染色體易位實驗診斷

1.插入易位

插入易位是指染色體在兩處斷裂之後，中間的染色體節段發生轉移，插入到同一染色體臂的另一處，或另一染色體臂，或非同源的另一條染色體。插入易位也稱為移位型易位，它涉及染色體的3次斷裂。

2.相互易位

相互易位是指非同源染色體之間發生節段互換。它的產生涉及2條非同源染色體，包括2次斷裂以及2個染色體節段的互換和重接。如果是2個帶有著絲粒的節段重接，一般很難產生有功能的配子，因此易位的結果總是形成具有單著絲粒的染色體。相互易位一般不涉及基因組遺傳物質的丟失，能進行正常的體細胞分裂和個體生長發育，並且可以通過配子傳遞易位染色體，產生可育的後代。

1.Southern 印跡雜交法

將待測DNA用特定的限制性內切酶消化，經瓊脂糖凝膠電泳分離和變性處理後，轉移到固相膜上，再與變性後的探針進行雜交，然後再顯示DNA片段的長度，用來判斷待測基因是否異常。

2.聚合酶鏈反應技術

可使待測基因擴增至數十萬至數百萬倍，並通過電泳分析擴增基因，擴增後觀察檢查結果。

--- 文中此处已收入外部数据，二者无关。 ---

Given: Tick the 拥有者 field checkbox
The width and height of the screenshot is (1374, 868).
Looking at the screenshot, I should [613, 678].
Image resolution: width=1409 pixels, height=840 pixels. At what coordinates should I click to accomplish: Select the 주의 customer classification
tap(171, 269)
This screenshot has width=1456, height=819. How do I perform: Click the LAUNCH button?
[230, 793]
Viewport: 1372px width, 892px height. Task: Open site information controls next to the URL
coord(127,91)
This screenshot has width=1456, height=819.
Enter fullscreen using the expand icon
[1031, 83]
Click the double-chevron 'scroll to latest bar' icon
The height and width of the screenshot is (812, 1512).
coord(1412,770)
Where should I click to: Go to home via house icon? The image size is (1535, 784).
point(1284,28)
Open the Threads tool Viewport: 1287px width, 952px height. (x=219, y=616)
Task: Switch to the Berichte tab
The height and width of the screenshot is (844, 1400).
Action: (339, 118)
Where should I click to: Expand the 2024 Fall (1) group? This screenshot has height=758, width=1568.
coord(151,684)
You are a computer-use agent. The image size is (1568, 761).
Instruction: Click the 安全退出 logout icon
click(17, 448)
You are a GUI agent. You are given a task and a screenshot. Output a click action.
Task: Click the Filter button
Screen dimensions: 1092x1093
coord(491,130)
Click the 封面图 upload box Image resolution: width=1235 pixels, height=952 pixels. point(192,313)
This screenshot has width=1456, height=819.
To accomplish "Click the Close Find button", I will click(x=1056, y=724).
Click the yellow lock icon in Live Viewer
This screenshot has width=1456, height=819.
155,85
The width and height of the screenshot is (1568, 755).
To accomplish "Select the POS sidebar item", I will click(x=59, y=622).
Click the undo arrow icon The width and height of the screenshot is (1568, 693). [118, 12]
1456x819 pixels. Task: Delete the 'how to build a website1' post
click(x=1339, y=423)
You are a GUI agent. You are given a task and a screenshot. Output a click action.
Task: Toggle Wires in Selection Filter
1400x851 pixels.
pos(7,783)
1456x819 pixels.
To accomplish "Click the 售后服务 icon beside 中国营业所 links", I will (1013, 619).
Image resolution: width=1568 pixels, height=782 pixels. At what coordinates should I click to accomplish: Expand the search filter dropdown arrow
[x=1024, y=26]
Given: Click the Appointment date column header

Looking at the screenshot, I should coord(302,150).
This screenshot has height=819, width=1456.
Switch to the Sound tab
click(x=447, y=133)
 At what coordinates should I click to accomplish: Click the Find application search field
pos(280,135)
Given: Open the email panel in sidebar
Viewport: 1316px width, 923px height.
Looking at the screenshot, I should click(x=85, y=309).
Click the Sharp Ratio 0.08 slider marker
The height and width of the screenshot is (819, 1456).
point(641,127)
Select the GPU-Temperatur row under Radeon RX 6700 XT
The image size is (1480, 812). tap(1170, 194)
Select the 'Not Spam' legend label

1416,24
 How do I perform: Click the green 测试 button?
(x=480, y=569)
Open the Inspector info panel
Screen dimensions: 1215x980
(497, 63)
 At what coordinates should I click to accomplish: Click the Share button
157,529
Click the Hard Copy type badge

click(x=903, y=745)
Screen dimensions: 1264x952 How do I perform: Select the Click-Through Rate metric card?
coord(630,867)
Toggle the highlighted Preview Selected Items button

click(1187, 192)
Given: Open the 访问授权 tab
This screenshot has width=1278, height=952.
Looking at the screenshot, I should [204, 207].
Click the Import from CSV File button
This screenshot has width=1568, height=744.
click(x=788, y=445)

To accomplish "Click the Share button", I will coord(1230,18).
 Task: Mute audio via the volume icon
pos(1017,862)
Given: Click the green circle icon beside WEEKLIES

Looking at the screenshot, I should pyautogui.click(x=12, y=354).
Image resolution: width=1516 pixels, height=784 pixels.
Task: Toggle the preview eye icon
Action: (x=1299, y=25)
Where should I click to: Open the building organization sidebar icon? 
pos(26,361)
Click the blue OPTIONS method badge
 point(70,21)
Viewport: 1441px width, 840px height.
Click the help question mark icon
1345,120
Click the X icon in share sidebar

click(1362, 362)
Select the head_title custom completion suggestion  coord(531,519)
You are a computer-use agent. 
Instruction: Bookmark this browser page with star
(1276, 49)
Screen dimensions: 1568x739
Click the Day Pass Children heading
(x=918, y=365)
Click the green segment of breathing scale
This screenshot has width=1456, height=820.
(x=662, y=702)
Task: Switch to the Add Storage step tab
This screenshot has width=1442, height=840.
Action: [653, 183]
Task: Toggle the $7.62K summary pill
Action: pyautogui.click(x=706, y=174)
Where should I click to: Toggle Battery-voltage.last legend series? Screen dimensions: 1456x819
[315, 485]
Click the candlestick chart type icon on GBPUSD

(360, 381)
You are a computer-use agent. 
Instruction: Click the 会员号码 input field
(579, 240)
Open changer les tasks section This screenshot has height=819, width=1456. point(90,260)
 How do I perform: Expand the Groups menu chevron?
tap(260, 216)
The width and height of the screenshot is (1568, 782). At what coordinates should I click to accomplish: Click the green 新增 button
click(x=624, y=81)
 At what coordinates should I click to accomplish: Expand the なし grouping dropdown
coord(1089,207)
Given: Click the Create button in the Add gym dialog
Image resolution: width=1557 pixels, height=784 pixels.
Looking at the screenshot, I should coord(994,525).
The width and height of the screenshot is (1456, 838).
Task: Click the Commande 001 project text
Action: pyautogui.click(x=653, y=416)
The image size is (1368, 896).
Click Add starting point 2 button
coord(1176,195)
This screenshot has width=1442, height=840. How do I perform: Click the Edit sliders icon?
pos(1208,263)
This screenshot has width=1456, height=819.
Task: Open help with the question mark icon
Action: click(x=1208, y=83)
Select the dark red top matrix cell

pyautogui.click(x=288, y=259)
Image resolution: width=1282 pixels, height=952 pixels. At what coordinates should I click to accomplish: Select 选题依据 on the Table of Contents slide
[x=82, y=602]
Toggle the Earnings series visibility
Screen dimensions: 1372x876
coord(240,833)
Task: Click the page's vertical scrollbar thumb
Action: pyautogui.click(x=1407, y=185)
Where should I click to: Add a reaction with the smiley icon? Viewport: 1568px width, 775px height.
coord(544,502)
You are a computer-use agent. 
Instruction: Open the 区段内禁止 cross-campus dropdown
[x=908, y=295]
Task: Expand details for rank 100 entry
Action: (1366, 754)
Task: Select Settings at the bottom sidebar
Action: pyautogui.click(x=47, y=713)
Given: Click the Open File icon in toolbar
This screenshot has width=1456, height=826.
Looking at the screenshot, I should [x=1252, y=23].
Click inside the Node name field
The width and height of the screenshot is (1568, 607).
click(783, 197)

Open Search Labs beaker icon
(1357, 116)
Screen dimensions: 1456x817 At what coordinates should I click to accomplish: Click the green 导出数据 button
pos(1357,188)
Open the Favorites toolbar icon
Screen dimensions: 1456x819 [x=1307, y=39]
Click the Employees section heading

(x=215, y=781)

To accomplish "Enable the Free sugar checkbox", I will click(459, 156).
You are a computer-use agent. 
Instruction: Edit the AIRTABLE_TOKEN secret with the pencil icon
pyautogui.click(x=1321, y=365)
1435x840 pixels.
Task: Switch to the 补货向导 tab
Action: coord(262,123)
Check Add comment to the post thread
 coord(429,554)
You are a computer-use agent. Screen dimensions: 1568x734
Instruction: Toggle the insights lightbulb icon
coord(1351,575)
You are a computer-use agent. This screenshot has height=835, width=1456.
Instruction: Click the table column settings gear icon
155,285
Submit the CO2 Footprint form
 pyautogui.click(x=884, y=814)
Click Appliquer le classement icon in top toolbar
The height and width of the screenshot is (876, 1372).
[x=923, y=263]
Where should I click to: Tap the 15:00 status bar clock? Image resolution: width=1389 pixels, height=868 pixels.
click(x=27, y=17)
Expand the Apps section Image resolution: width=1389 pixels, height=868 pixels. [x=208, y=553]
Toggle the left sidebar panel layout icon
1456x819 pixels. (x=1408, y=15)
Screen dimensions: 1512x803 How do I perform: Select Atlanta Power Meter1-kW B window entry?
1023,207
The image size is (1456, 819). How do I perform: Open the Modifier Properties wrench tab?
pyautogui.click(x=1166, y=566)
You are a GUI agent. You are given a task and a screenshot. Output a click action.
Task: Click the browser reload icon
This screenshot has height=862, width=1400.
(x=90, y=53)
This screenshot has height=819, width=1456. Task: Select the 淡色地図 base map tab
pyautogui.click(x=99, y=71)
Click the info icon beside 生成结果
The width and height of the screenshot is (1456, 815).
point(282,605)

利用PCR可以檢測染色體易位，其前提是已知易位基因和易位位點的序列。可設計3條PCR引物進行2個PCR反應。引物1：正常位點的序列；引物2：易位位點的序列；引物3：基因內的序列。引物(1+3)可擴增得到正常基因的PCR產物；引物(2+3)可擴增得到易位基因的PCR產物。也可單用引物(2+3)有無產物判斷有無易位。但同時用(1+3)和(2+3)進行PCR反應，互為陰性對照和陽性對照，結果更可靠。

染色體易位是是染色體異常的一種體現，多見於淋巴造血系統惡性腫瘤和骨與軟組織肉瘤中。軟組織肉瘤種類很多，形態各異，細胞遺傳學研究顯示多種軟組織肉瘤存在特徵性的染色體易位。